Task details: Reproduce the entries below verbatim, from their first line through the line containing "(494, 172).", with both ends included.

+ + + + +

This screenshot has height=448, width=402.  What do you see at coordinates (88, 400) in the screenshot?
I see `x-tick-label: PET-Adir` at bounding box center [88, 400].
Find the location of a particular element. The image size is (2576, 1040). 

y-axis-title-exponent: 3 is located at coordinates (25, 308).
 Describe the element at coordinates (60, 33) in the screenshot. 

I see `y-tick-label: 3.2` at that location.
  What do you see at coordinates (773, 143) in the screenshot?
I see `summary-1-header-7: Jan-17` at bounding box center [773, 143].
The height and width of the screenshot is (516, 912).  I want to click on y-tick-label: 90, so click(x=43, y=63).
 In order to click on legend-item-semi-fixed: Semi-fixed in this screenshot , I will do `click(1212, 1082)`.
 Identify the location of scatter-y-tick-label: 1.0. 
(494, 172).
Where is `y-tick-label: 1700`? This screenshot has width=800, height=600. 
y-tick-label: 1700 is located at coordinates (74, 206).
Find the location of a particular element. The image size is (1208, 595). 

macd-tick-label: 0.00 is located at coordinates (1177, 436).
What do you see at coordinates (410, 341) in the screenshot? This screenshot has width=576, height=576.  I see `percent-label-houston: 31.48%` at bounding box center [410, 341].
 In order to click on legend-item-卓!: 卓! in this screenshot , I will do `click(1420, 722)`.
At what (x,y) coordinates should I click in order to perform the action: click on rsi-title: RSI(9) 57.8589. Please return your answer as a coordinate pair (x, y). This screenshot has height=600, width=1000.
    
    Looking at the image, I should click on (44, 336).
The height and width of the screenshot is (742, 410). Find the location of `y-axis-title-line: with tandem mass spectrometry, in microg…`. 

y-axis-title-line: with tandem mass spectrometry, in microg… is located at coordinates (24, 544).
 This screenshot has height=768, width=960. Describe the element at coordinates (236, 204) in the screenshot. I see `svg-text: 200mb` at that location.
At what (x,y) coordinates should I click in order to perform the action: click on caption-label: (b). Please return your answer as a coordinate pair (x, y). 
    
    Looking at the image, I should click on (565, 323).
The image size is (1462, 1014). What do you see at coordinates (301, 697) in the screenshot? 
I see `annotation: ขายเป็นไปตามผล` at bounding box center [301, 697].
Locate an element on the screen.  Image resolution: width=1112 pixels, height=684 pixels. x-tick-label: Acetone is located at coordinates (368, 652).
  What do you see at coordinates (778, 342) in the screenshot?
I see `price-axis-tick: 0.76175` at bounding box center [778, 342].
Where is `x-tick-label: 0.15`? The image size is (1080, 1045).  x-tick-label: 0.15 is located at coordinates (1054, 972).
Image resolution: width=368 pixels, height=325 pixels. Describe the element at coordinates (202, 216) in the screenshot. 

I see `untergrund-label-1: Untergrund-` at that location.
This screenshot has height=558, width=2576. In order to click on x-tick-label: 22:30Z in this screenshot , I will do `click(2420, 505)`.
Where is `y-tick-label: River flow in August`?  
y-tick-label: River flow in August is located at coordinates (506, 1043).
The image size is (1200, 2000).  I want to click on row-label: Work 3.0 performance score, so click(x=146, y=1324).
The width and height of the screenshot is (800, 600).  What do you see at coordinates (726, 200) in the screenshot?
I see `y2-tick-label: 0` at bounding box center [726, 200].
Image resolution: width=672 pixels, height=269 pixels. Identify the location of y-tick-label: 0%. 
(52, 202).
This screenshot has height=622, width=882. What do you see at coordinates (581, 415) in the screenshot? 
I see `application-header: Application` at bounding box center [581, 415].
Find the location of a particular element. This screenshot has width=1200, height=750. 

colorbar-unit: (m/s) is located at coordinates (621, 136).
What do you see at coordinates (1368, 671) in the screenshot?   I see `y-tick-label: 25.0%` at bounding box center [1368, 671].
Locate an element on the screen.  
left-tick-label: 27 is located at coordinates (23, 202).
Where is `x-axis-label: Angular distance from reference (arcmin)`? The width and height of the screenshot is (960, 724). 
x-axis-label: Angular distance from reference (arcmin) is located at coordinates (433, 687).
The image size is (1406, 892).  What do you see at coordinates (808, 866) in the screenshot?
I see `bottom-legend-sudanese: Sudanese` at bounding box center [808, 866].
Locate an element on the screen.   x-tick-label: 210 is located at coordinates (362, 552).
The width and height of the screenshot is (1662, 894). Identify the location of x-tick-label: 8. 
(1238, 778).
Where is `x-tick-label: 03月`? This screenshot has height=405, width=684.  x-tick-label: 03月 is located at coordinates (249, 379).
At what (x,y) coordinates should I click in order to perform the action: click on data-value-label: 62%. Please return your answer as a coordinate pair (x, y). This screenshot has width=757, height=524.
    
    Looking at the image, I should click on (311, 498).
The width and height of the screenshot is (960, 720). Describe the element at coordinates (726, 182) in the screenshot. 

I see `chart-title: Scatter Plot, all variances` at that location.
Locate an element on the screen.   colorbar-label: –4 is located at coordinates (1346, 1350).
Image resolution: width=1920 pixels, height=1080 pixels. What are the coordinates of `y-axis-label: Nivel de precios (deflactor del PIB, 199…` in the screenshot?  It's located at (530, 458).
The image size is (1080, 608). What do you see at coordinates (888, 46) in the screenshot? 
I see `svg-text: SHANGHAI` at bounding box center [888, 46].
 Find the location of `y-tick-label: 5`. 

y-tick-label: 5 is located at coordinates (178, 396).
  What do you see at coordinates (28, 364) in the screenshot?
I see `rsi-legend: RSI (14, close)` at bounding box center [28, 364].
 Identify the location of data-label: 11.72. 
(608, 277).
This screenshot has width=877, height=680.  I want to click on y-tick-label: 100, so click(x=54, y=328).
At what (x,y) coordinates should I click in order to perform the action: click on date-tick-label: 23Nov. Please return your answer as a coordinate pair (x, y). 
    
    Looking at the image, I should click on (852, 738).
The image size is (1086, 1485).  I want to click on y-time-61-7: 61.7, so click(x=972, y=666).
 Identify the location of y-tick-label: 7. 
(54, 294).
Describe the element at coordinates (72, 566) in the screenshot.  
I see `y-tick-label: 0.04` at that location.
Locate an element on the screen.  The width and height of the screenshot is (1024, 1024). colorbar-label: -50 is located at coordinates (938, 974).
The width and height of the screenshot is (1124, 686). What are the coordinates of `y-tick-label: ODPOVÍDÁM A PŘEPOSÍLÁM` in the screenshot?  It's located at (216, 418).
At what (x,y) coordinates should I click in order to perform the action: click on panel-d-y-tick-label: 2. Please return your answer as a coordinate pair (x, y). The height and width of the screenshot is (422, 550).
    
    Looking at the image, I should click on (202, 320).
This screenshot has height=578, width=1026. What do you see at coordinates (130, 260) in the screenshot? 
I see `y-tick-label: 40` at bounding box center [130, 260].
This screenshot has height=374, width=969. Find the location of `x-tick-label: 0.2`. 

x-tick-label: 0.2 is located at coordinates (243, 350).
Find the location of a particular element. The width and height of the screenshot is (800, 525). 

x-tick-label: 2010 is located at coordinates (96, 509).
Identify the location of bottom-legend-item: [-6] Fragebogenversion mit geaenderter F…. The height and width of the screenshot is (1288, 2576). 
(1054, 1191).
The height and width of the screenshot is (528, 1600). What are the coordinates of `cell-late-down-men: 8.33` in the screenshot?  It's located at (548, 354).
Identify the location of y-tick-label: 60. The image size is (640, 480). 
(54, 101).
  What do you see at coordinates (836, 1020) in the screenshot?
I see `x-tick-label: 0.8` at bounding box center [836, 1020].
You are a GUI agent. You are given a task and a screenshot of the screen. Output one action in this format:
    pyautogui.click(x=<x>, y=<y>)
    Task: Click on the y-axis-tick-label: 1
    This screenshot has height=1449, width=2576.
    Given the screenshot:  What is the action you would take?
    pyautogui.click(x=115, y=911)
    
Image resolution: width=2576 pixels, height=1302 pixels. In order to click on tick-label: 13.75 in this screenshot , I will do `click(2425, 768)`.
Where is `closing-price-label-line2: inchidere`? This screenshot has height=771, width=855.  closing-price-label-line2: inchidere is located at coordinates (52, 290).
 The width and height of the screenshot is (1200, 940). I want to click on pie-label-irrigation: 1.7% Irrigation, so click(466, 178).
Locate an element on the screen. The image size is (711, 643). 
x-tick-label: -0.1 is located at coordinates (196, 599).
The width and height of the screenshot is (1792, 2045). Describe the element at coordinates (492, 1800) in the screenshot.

+ + + + +

Completed exercise:
This screenshot has height=448, width=402.  What do you see at coordinates (88, 400) in the screenshot?
I see `x-tick-label: PET-Adir` at bounding box center [88, 400].
Find the location of a particular element. The image size is (2576, 1040). 

y-axis-title-exponent: 3 is located at coordinates (25, 308).
 Describe the element at coordinates (60, 33) in the screenshot. 

I see `y-tick-label: 3.2` at that location.
  What do you see at coordinates (773, 143) in the screenshot?
I see `summary-1-header-7: Jan-17` at bounding box center [773, 143].
The height and width of the screenshot is (516, 912).  I want to click on y-tick-label: 90, so click(x=43, y=63).
 In order to click on legend-item-semi-fixed: Semi-fixed in this screenshot , I will do `click(1212, 1082)`.
 Identify the location of scatter-y-tick-label: 1.0. 
(494, 172).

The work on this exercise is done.